Hootenanny for Hope


My experience with a hootenanny, a flaming bandana, and the realities of human trafficking:

I went to my first ever hootenanny, ya’ll! My husband thought it hilarious that I knew what a hootenanny was from watching Sophia the First with the kids. For anyone not up-to-date with your Sophia episodes, I’ll explain.

A hootenanny is an informal gathering with folk music and sometimes dancing. (And sometimes fires in the barn if I’m around, but I’ll get to that in a bit.) Even with my cartoon education, I wasn’t quite sure what to expect.

Thankfully, it was a kid-friendly event, as we had all three little ones in tow. Caleb (5) and Ellie (3) were lost in raucous imaginary play for the entire 30 minute ride to Sale Creek, TN, until the van popped over a hill and entered another realm. Caleb instantly ceased his aggravating and emitted a soft, “Wow.” I was just as impressed. Rolling green land stretched as far as the eye could see. Farm houses dotted hills like punctuation marks. The atmosphere hummed with something peaceful and separate.

We wound through the back roads a minute more, and pulled into the grassy parking area on the side of Drewia Hill. If you search the words ‘rustic elegance’ The Barn at Drewia Hill should top the list. The venue made me want to get married all over again.

Rowdy kids in tow, we wiggled our way through the barn full of crowded tables to locate our seats. It was a packed house, and anticipation was in the air. The table was laid out shabby chic style with mason jars full of flowers, burlap, and bandana napkins. Oh, and candles….let’s not forget the candles. After a bit of shuffling, the kids were settled with their plates, and my husband went back to the buffet for our barbecue.

I was bouncing my grouchy 16 month old to the music of the bluesy jug band playing in the corner, when Caleb said, “Mom! Fire!”
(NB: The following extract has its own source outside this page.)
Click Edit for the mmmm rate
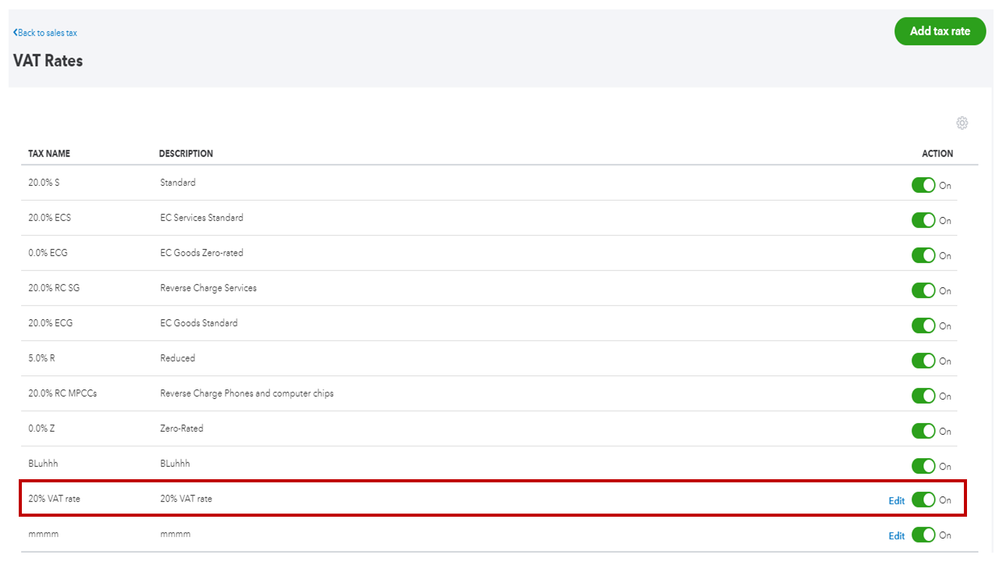The width and height of the screenshot is (999, 562). tap(896, 536)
I think I responded with an absent-minded mother’s “Yes, the candles are pretty, now eat your food.” (Or something of the like.)
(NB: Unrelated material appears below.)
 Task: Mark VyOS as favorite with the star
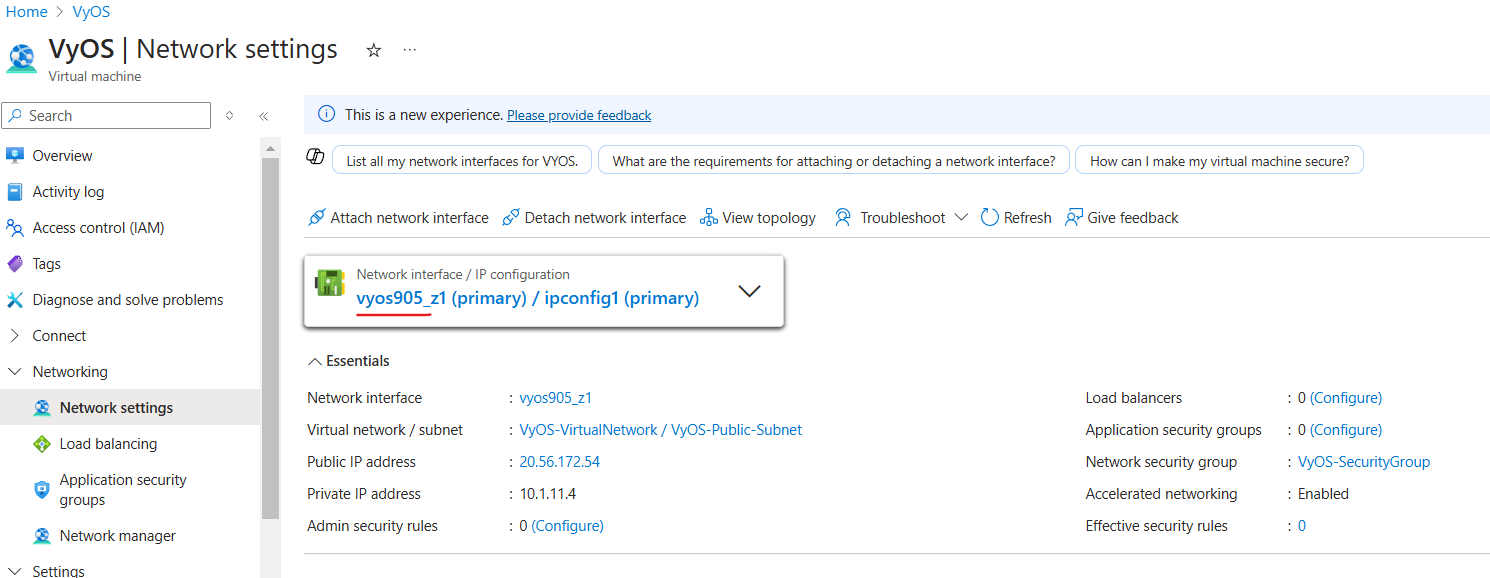point(373,49)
“No, Mom. Fire. It’s on fire!”

I looked where he pointed. My eyes grew three times in size that day ;). One corner of a bandana curled in the  candle flame. I leaned over to blow out the infant fire while something in my head said, “That’s a terrible idea.” A young man sitting next to me leaned over to help in my counterproductive effort. The blaze leapt higher. I envisioned the beautiful white linens draped in the barn rafters engulfed in flames.
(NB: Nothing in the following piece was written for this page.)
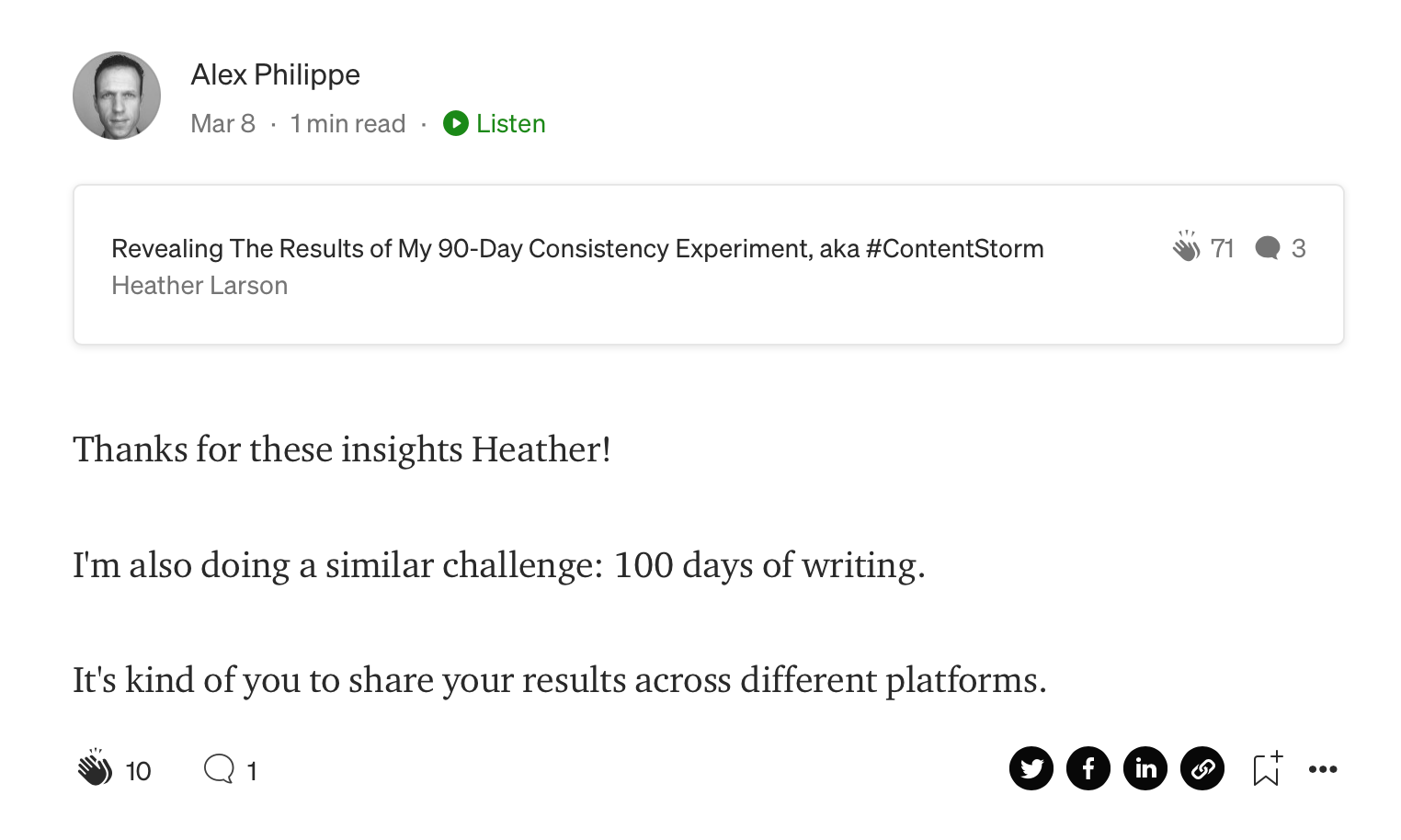This screenshot has width=1401, height=840.
Task: Share the response on Facebook
Action: click(x=1088, y=768)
Tactic A was an utter failure, ideas for tactic B anyone? Baby on one hip, I pinched the only corner not on fire, and inched toward the doorway. The flames licked, and I didn’t get far. I dropped it on the ground and started stomping. Our host, David Haggard, now alerted to the fact that his hootenanny was at risk of going up in flames, ran over to help me with the last of it. And that, folks, is why you wear boots to a hootenanny.

Did I mention that the name of the ministry we were there to support is called Blazing Hope Ranch? We are literally minded people in my little family…apparently.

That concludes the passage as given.